Cidades-narrativas pedem plot trust — confiança de enredo. Confiança de pavimento.
Confiança de esquina.
Confiança de que a próxima rua não foi desenhada contra você.
Uma cidade sem confiança vira labirinto administrativo. Você entra cidadão e sai protocolo.
Confiança de enredo não é branding urbano.
Não cabe em vídeo de trinta segundos com drone, filtro dourado e trilha inspiradora.
Confiança de enredo se constrói lentamente. Nasce quando a escuta vira obra.
Quando a obra não apaga memória. Quando o planejamento aprende a perguntar antes de assinar.
A cidade contemporânea ama falar em fluxo. Fluxo de veículos.
Fluxo de pessoas. Fluxo de capital. Fluxo de informação. Mas fluxo sem vínculo é enxurrada.
Leva tudo.
Não cultiva nada.
Uma cidade boa não é apenas uma cidade que se move.

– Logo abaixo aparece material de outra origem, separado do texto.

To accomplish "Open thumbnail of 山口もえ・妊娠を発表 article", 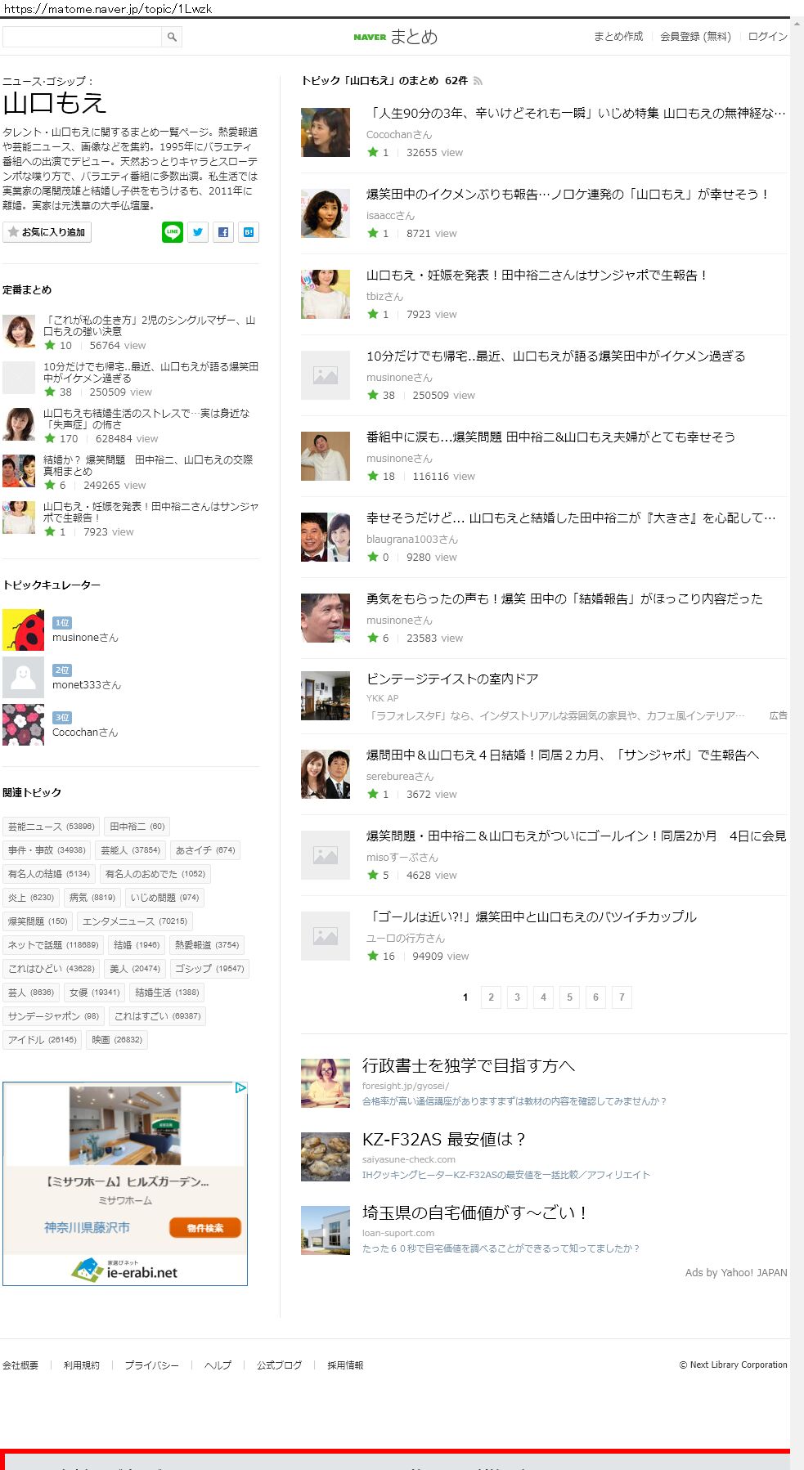I will [x=326, y=294].
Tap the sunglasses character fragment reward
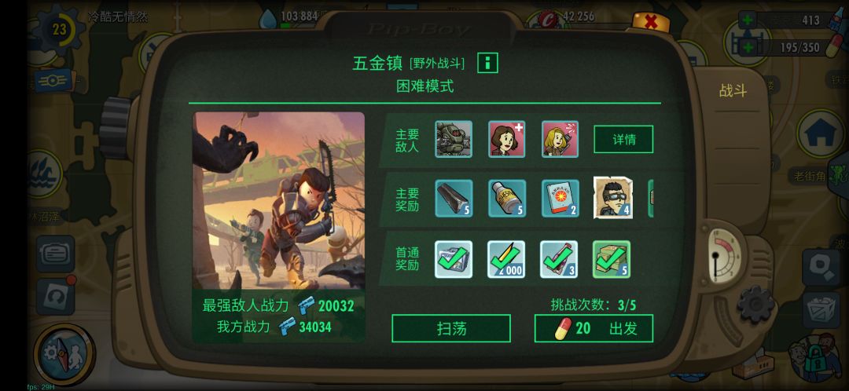Viewport: 849px width, 391px height. coord(613,198)
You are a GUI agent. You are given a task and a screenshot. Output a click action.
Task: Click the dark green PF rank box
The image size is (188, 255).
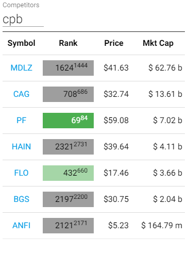(68, 121)
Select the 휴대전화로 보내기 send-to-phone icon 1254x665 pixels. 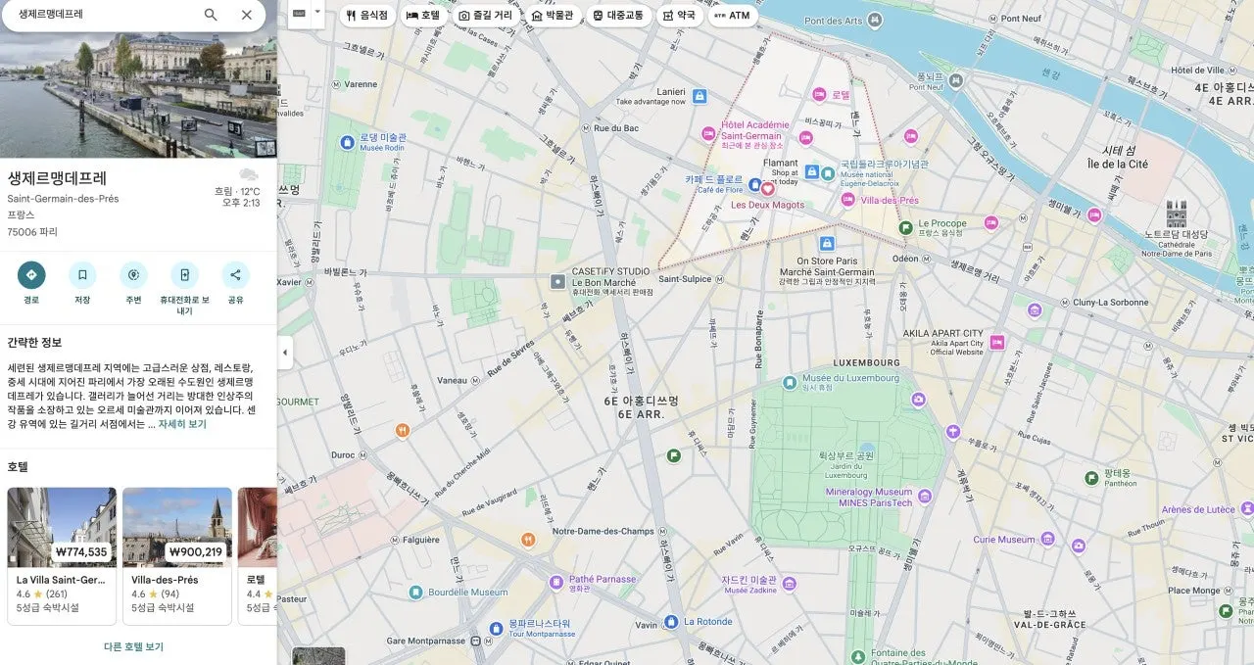(184, 275)
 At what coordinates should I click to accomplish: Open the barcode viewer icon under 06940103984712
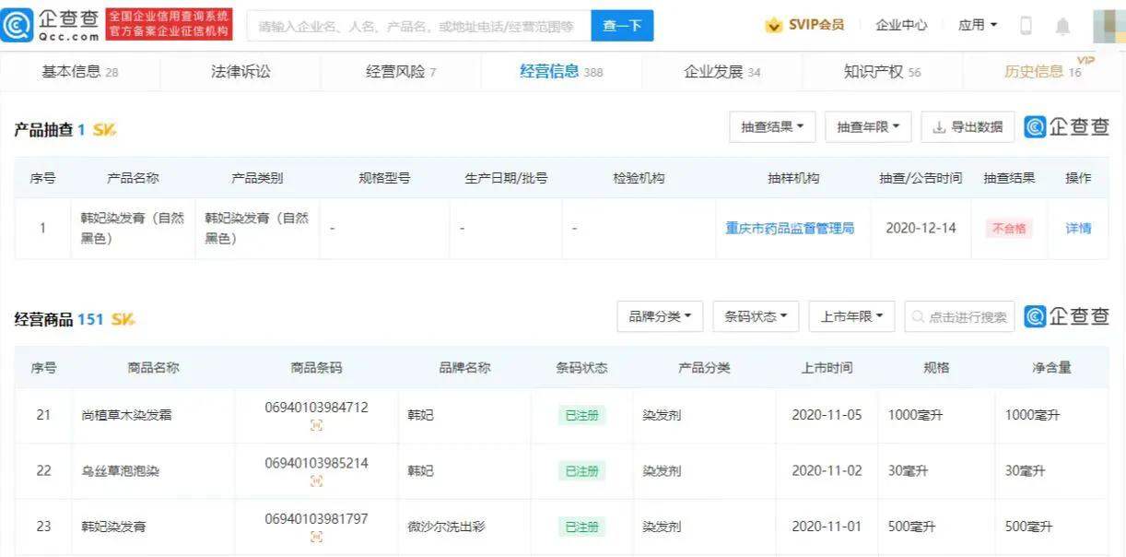click(316, 425)
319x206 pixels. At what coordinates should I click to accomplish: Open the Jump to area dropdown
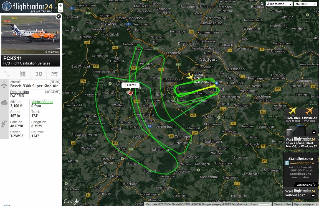(x=279, y=4)
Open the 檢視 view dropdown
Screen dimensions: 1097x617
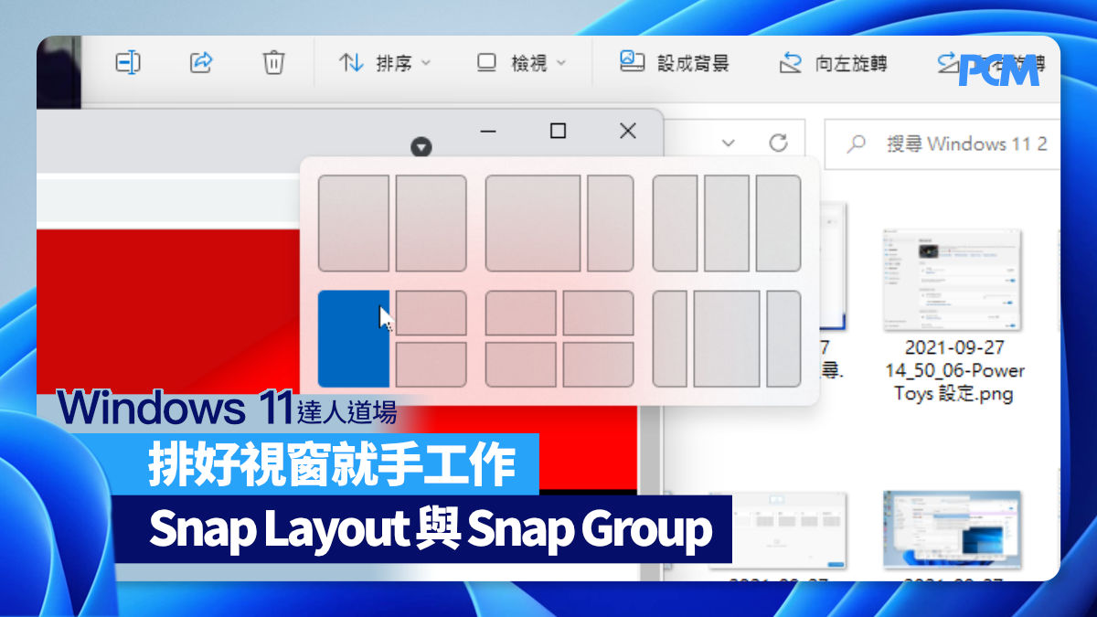pos(519,62)
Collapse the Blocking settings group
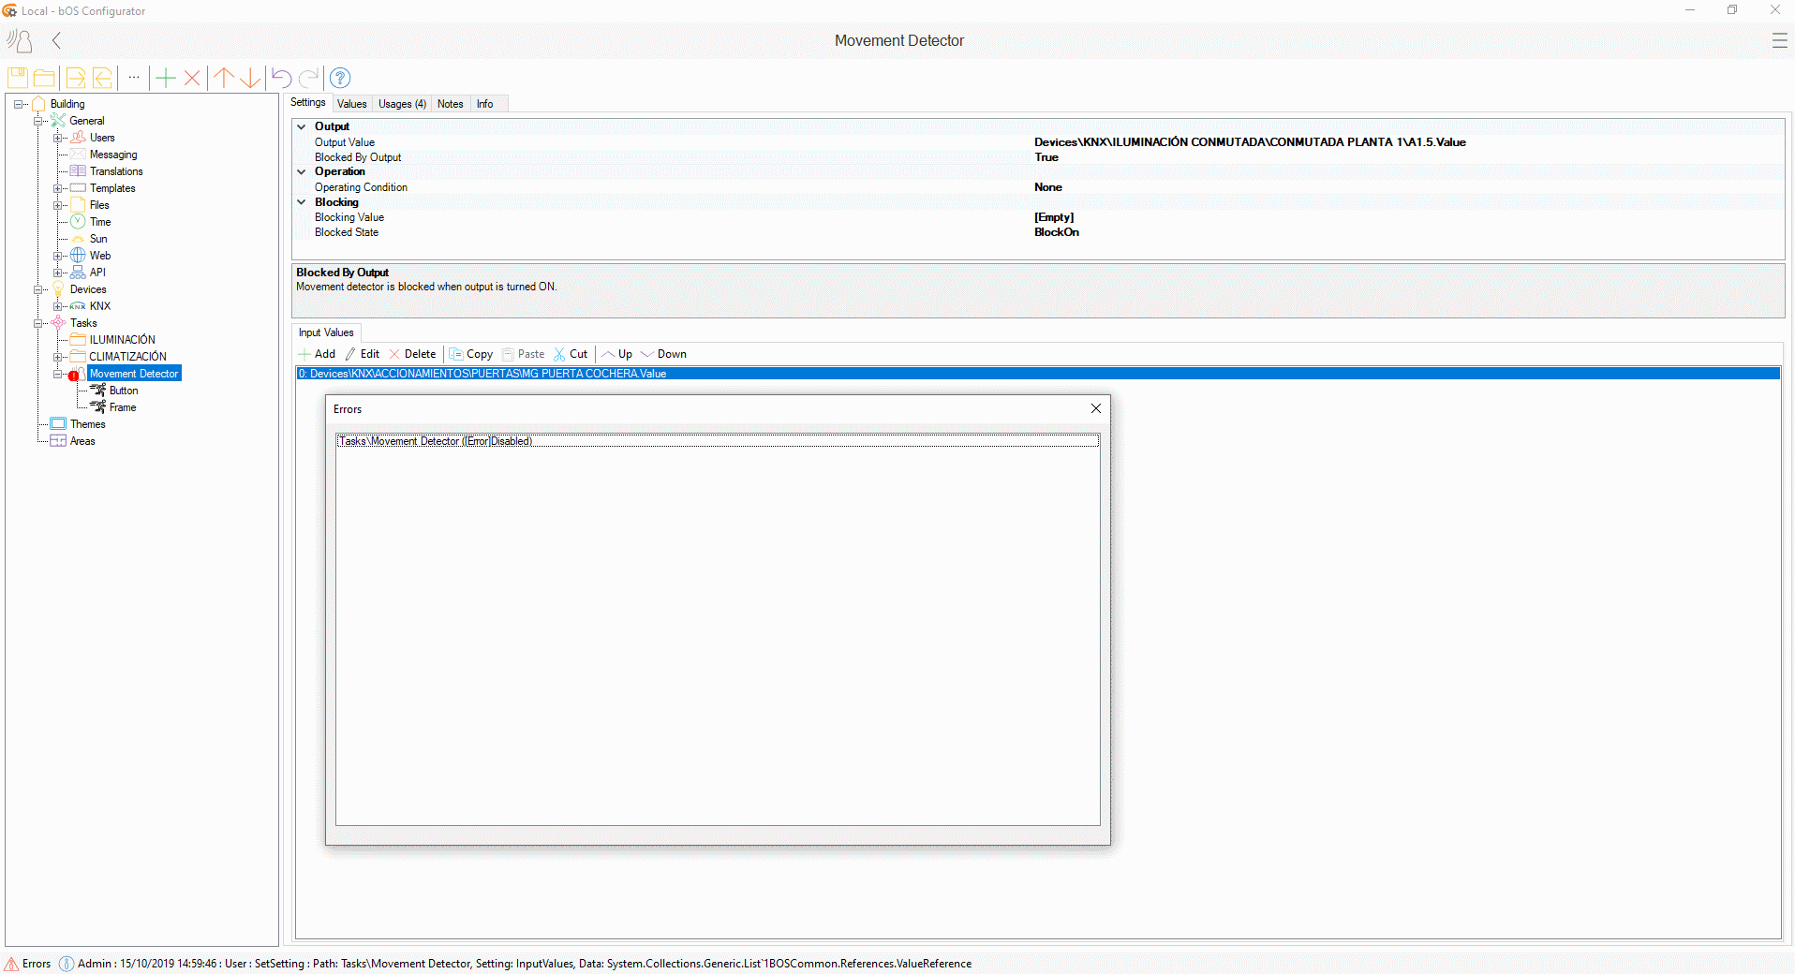The height and width of the screenshot is (974, 1795). click(x=302, y=202)
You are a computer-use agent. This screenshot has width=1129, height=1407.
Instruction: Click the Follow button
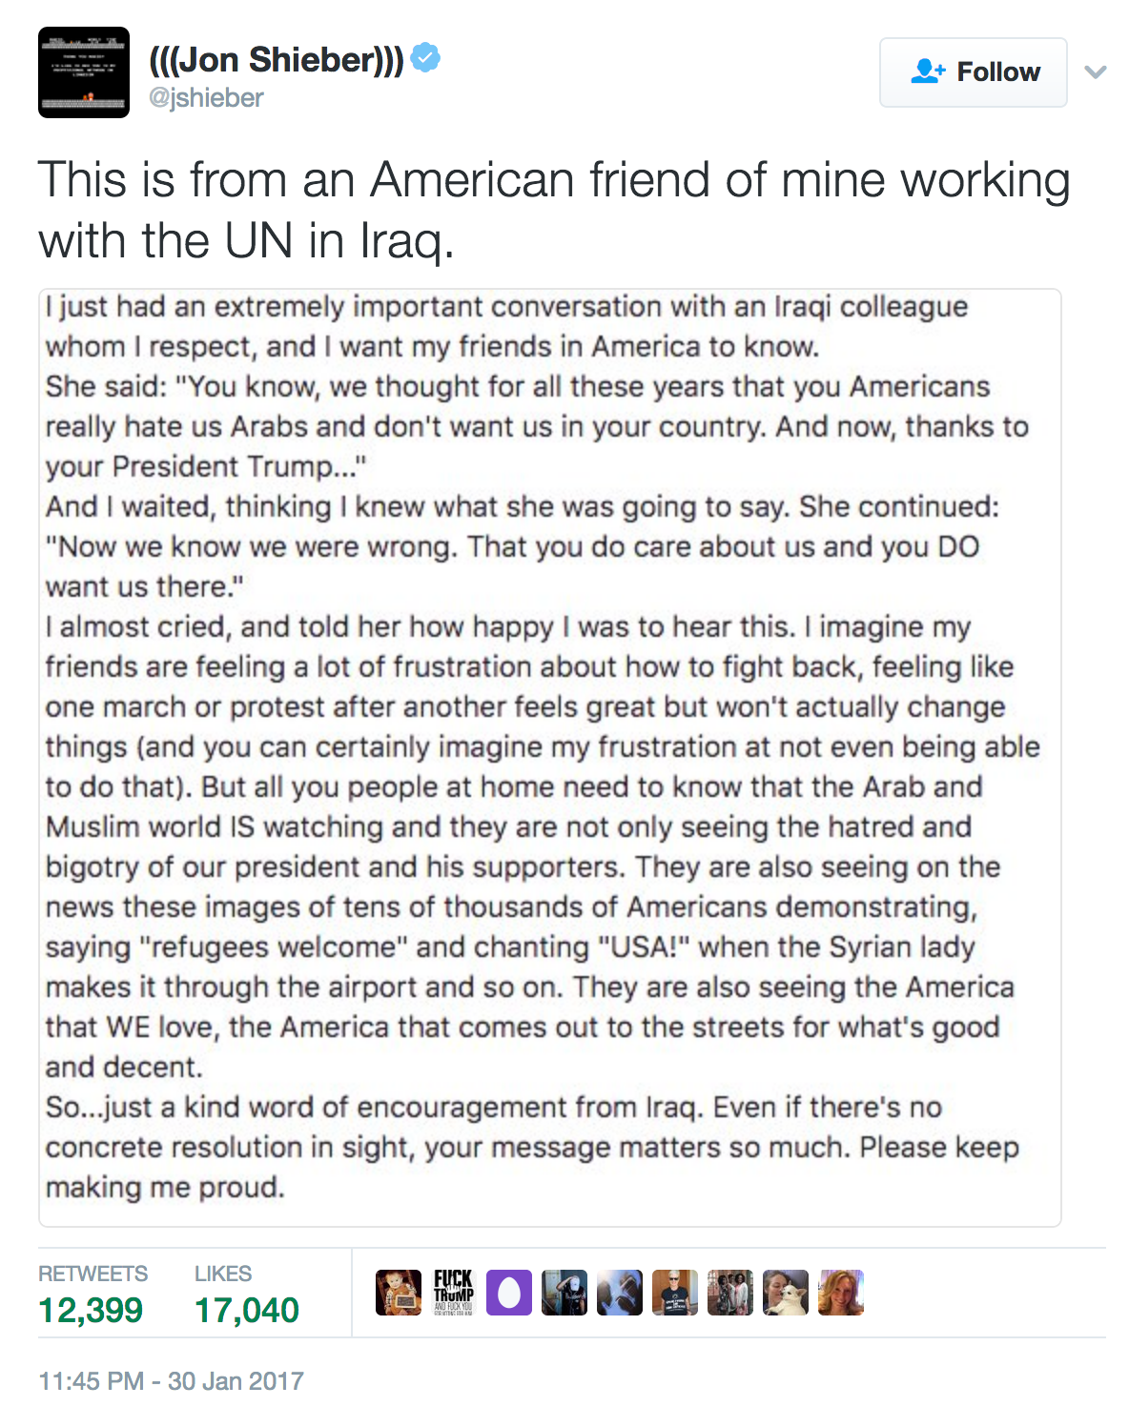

É uma cidade onde alguém pode permanecer sem ser tratado como obstáculo.
A revolução urbana talvez comece pequena: um parque onde antes havia pressa, uma árvore onde antes havia desculpa, uma escuta onde antes havia audiência pública de mentirinha, uma pergunta sincera antes do projeto executivo.
Porque a cidade não pode continuar sendo monólogo. Monólogo, quando cresce demais, vira muro.
E muro é ponto final imposto por quem teve medo de dialogar.